Evvie Drake Starts Over(2)



Nice, she’d thought to herself when that thought first intruded. Welcome to Maine’s most ghoulish comedy club. Here is a little joke about how my husband’s ghost is kind of an asshole. And about how I am a monster.

It was a little after four in the morning. Flat on her back in her T-shirt and boxers, she took rhythmic breaths, trying to slow the pounding in her temples and belly and wrists. The house felt empty of air and was totally silent except for the clock that had ticked out pick-a-pick-a for thirty-five years, first in her parents’ kitchen and now in hers. In the dark apartment, she felt so little of anything, except the prickle of the carpet on her skin, that it was like not being anywhere at all. It was like lying directly on top of the earth.

Evvie thought from time to time about moving in here. Someone else could have the house, that big kitchen and the bedrooms upstairs, the carved banister and the slick staircase where she’d once slipped and gotten a deep purple bruise on her hip. She could live here, stretched out on her back in the dark, thinking all her worst thoughts, eating peanut butter sandwiches and listening to the radio like the power was out forever.

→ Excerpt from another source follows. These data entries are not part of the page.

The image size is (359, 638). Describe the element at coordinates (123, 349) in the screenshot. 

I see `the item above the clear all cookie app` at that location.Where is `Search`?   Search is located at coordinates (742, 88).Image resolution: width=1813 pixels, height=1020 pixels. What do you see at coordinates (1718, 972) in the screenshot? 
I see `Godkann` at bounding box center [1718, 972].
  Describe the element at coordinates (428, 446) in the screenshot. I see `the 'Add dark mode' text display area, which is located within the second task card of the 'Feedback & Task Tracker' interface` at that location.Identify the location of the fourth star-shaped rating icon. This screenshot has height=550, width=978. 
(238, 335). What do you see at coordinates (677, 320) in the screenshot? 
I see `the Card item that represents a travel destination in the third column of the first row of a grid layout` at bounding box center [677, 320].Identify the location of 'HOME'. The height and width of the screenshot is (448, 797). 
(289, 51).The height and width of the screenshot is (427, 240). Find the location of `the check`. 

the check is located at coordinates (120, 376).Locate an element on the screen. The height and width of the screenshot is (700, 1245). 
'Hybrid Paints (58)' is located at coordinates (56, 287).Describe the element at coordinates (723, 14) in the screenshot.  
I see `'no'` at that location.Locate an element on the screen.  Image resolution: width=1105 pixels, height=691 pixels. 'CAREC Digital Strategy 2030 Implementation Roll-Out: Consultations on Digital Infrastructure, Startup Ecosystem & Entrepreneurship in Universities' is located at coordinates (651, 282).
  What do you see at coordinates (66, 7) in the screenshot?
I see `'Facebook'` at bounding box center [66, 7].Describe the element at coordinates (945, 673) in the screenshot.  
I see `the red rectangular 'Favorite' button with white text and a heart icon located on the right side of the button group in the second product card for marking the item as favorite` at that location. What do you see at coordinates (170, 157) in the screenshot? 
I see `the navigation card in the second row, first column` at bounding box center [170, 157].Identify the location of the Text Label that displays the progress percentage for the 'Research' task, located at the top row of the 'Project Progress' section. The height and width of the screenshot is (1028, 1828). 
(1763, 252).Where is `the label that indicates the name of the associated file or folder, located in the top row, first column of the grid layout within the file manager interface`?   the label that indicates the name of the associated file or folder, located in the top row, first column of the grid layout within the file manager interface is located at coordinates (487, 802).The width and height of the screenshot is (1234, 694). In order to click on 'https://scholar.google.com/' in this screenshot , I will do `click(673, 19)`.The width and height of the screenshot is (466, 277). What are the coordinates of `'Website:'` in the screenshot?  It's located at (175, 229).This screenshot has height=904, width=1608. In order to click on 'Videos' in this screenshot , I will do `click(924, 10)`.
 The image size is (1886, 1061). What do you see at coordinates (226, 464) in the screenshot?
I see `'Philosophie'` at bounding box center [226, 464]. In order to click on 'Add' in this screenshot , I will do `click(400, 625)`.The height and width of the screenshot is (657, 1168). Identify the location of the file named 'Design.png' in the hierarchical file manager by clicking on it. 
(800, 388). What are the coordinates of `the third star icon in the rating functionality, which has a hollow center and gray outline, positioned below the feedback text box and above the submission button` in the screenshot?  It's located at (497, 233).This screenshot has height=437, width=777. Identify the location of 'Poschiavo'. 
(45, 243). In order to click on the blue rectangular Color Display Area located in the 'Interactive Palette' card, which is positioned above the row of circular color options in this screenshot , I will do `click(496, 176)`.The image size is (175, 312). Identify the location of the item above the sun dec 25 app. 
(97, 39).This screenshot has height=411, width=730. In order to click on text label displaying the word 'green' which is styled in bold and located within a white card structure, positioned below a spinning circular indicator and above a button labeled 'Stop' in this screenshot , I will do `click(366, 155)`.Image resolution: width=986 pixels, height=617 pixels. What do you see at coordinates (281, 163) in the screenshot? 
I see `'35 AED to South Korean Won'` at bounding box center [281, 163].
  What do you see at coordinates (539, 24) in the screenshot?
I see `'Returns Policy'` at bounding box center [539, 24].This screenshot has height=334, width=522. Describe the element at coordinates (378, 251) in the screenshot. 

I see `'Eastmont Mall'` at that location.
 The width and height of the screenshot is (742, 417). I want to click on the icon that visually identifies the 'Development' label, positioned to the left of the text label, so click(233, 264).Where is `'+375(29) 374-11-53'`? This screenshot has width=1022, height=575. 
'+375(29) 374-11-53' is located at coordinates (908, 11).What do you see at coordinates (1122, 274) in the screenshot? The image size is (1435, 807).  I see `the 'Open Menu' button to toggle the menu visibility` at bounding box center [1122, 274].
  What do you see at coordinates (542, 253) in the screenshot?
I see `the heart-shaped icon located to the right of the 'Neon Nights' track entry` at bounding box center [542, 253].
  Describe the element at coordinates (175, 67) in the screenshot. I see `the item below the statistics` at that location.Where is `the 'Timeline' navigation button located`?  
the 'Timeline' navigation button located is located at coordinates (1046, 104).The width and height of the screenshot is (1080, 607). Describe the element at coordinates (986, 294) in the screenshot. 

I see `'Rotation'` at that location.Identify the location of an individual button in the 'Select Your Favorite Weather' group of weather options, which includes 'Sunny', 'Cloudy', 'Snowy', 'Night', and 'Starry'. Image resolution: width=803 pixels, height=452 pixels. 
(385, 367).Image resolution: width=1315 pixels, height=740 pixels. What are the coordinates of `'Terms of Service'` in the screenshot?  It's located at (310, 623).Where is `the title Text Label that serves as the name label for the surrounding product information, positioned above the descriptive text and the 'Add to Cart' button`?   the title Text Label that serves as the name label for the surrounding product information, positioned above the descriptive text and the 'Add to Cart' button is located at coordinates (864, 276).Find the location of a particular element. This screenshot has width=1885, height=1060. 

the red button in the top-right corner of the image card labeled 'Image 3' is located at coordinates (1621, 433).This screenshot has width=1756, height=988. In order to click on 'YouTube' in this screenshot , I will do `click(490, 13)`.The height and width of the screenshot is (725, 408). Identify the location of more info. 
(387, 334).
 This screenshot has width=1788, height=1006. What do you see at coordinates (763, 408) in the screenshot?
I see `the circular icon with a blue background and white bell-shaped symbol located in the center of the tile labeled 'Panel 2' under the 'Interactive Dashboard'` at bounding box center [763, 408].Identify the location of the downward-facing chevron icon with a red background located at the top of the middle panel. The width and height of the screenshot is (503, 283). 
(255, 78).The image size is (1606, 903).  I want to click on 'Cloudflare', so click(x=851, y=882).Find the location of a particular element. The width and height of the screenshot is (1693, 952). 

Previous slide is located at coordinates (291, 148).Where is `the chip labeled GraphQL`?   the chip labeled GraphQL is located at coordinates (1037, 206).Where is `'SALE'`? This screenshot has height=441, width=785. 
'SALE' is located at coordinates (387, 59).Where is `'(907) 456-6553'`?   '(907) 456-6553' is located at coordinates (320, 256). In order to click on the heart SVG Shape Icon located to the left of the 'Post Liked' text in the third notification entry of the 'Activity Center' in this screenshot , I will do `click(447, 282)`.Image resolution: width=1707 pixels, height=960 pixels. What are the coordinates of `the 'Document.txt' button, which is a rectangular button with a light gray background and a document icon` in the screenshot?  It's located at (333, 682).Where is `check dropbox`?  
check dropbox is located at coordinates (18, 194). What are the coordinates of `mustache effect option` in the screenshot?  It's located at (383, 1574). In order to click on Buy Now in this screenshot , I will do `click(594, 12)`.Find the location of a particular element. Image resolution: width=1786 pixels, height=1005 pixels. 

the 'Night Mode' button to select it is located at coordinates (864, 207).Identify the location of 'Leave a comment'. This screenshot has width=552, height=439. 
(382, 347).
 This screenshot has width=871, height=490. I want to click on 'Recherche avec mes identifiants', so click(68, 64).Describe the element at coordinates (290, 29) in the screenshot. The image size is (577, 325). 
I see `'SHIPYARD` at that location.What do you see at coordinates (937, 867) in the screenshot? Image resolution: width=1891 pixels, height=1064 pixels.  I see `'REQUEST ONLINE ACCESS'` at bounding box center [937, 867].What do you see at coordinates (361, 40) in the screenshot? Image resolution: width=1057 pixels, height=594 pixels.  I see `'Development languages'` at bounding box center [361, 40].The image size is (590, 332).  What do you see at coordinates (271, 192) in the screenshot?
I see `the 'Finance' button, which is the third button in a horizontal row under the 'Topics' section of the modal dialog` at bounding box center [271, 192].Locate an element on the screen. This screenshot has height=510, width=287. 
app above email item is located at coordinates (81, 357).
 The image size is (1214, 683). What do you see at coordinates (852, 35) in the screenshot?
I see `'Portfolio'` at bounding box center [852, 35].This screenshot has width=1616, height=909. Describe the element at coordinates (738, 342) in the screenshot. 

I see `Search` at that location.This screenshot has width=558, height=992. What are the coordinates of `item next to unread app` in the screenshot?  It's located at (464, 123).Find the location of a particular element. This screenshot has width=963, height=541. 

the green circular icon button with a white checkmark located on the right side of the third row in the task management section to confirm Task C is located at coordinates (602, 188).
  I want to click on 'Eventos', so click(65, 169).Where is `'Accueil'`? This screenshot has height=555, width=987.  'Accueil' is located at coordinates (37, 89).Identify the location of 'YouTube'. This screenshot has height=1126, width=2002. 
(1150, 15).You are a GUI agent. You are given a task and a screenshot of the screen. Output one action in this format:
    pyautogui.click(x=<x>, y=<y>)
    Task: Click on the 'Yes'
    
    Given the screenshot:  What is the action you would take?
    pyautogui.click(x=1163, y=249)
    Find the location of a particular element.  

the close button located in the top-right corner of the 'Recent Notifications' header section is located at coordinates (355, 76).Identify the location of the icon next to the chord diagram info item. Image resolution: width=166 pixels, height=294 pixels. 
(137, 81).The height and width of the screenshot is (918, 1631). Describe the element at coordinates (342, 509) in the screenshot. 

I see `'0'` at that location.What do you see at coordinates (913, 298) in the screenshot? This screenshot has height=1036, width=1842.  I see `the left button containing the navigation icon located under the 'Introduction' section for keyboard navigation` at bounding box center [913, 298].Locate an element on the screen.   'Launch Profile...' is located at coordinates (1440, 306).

The kettle whistled from the kitchen, so she stood and went to turn it off. She took down one of the two public-radio fundraising mugs from the cabinet, leaving behind the one with the thin coat of dust on its upturned bottom. The tag on her chamomile teabag said, There is no trouble that a good cup of tea can’t solve. It sounded like what a gentleman on Downton Abbey would say right before his wife got an impacted tooth and elegantly perished in bed.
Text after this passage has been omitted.